Em depoimento à PF, gerente do INSS contou que esse mesmo servidor chegou a endossar 30 novos benefícios num mesmo dia. O que, segundo o gestor, seria "completamente impossível" se seguisse as regras internas do órgão naquele momento. Vários desses novos aposentados, geralmente de pouca instrução e baixo poder aquisitivo, ainda tiveram seus cadastros usados para obter empréstimos consignados. Sem que fossem avisados. “Era como o grupo fazia dinheiro no esquema”, contou fonte policial.

Quando um novo aposentado pelo grupo perguntava por que haviam valores descontados em seus benefícios, a informação dada era de que seriam para pagar "advogados", "sindicato dos trabalhadores rurais" ou "contribuições do INSS em atraso" — termos colhidos na denúncia apresentada à Justiça. Os valores dos empréstimos seriam tomados pelo grupo, supostamente integrado pelo servidor, pai, mãe, irmã e uma rede de captadores que abordava nas ruas quem se via diante de uma aposentadoria facilitada. “Na quase totalidade dos benefícios concedidos ocorreu o registro de empréstimos”, diz um trecho da denúncia. A PF até classificou que era uma "atuação frenética", batizando a investigação de Operação Frenesi. A movimentação bancária do grupo teria seguido o mesmo compasso.

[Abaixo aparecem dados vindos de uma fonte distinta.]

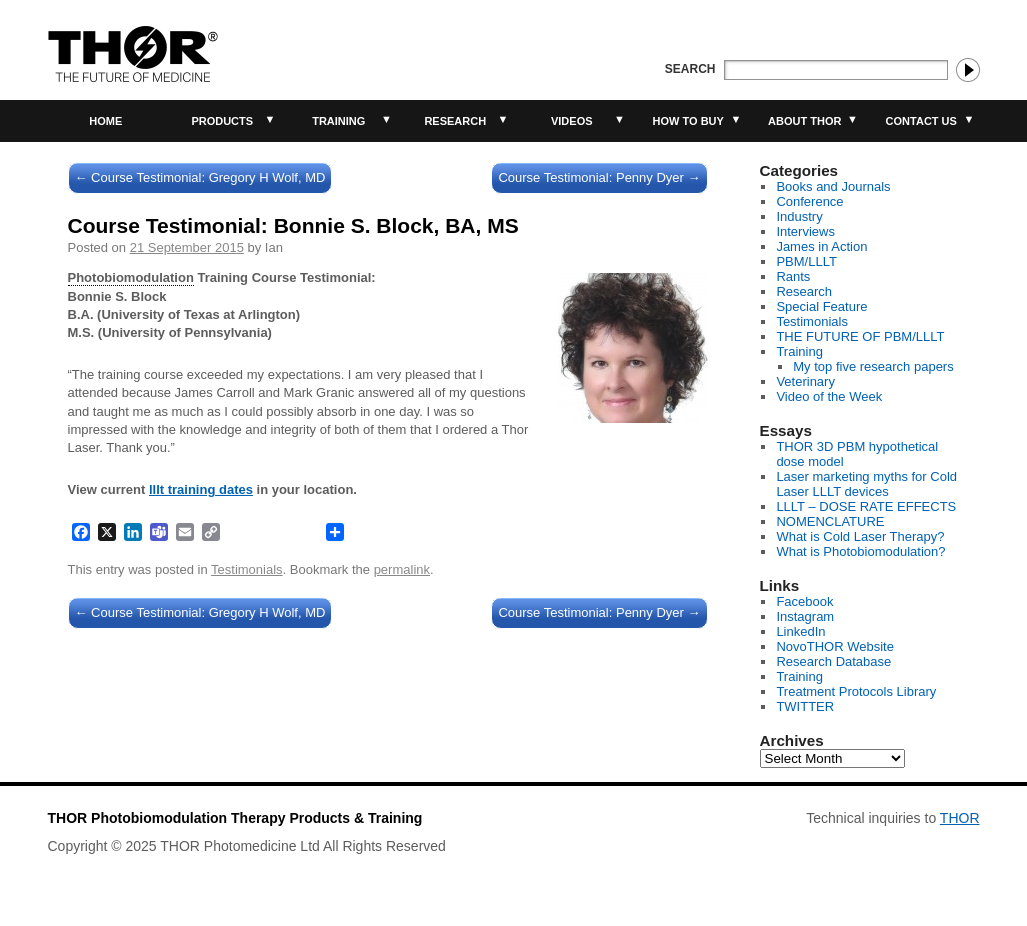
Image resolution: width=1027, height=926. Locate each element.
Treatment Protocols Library (856, 691)
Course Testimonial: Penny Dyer (599, 177)
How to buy (688, 121)
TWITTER (805, 706)
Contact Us (921, 121)
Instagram (805, 616)
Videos (572, 121)
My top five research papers (873, 366)
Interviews (805, 231)
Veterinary (805, 381)
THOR (960, 818)
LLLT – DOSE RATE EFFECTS (866, 506)
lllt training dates (201, 489)
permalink (402, 569)
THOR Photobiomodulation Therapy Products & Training (235, 818)
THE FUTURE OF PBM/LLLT (860, 336)
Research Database (833, 661)
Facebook (804, 601)
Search (690, 69)
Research (455, 121)
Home (105, 121)
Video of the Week (829, 396)
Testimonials (247, 569)
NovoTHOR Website (835, 646)
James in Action (821, 246)
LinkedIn (800, 631)
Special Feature (821, 306)
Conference (809, 201)
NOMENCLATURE (830, 521)
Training (338, 121)
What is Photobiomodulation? (860, 551)
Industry (799, 216)
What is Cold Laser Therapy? (860, 536)
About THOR (804, 121)
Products (222, 121)
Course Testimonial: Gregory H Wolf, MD (200, 177)
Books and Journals (833, 186)
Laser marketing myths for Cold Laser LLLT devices (866, 484)
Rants (793, 276)
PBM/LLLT (806, 261)
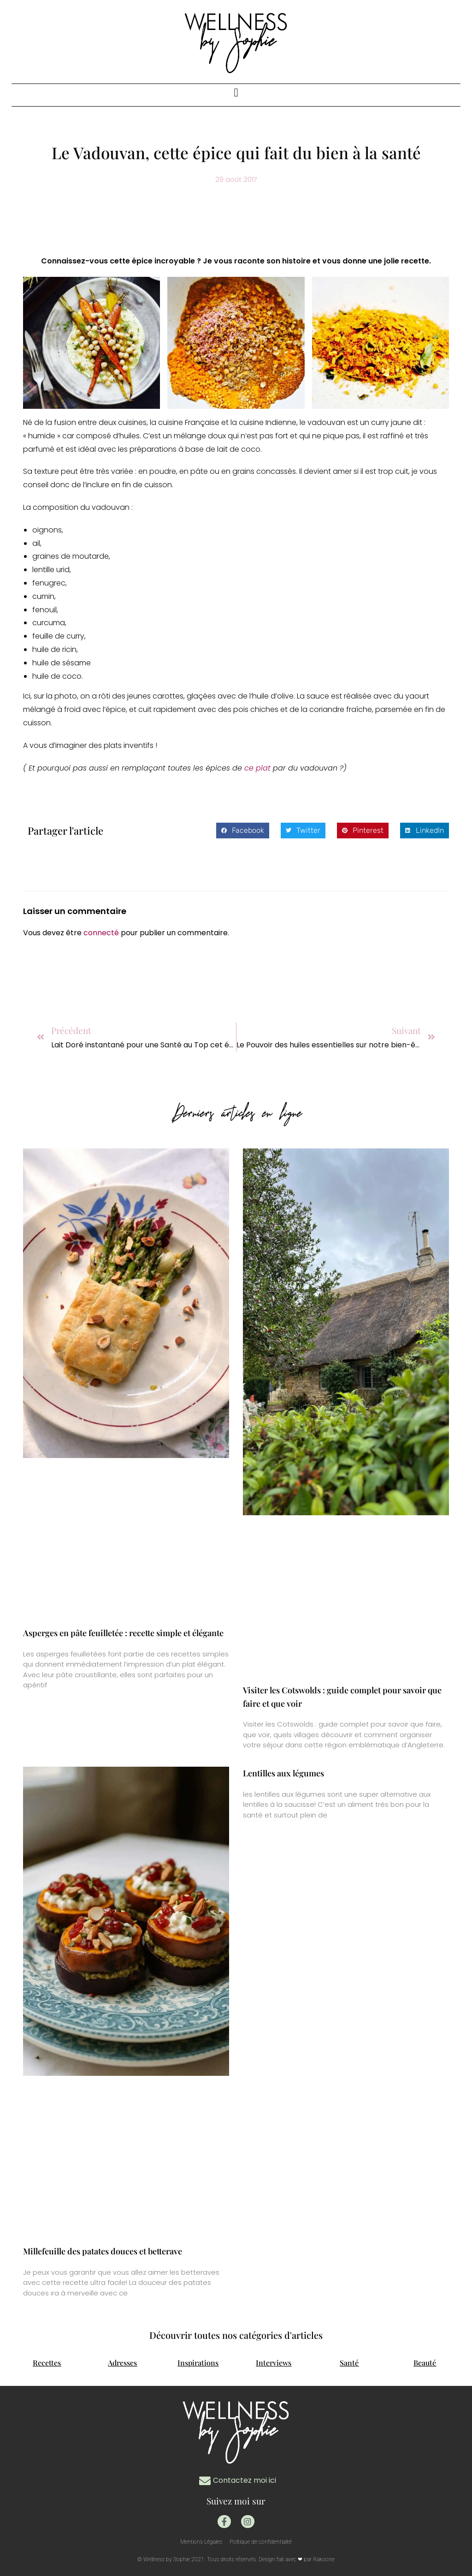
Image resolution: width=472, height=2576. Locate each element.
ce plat (258, 768)
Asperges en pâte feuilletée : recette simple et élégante (123, 1632)
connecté (101, 932)
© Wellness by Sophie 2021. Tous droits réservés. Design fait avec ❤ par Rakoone (236, 2559)
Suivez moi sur (236, 2501)
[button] (236, 93)
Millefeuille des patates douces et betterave (102, 2251)
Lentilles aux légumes (283, 1773)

Contagem de dinheiro apreendido na casa de suspeitos de fraude milionária na previdência social, em Fortaleza. Crimes teriam ocorrido entre 2012 e 2019(Foto: Divulgação / Polícia Federal)
Foto: Divulgação / Polícia Federal Contagem de dinheiro apreendido na casa de suspeitos de fraude milionária na previdência social, em Fortaleza. Crimes teriam ocorrido entre 2012 e 2019

Este emaranhado de ilícitos é o enredo de uma das maiores fraudes recentes cometidas no Ceará com benefícios da Previdência Social. A denúncia original chegou a apontar R$ 38,5 milhões em rombo estimado pelo INSS, com 594 aposentadorias irregulares. Há uma peça de aditamento ao processo, a partir de diligências policiais que se estenderam, apontando mais R$ 14,2 milhões em danos e outros 244 benefícios indevidos identificados, o que poderá elevar o prejuízo para a casa dos R$ 52,7 milhões, se houver o endosso judicial. O INSS até indicou o que chamou "prejuízo evitado", calculado a partir da quantidade de benefícios fraudados e a expectativa de vida dos titulares identificados: R$ 349,3 milhões. A informação consta no relatório da investigação da PF.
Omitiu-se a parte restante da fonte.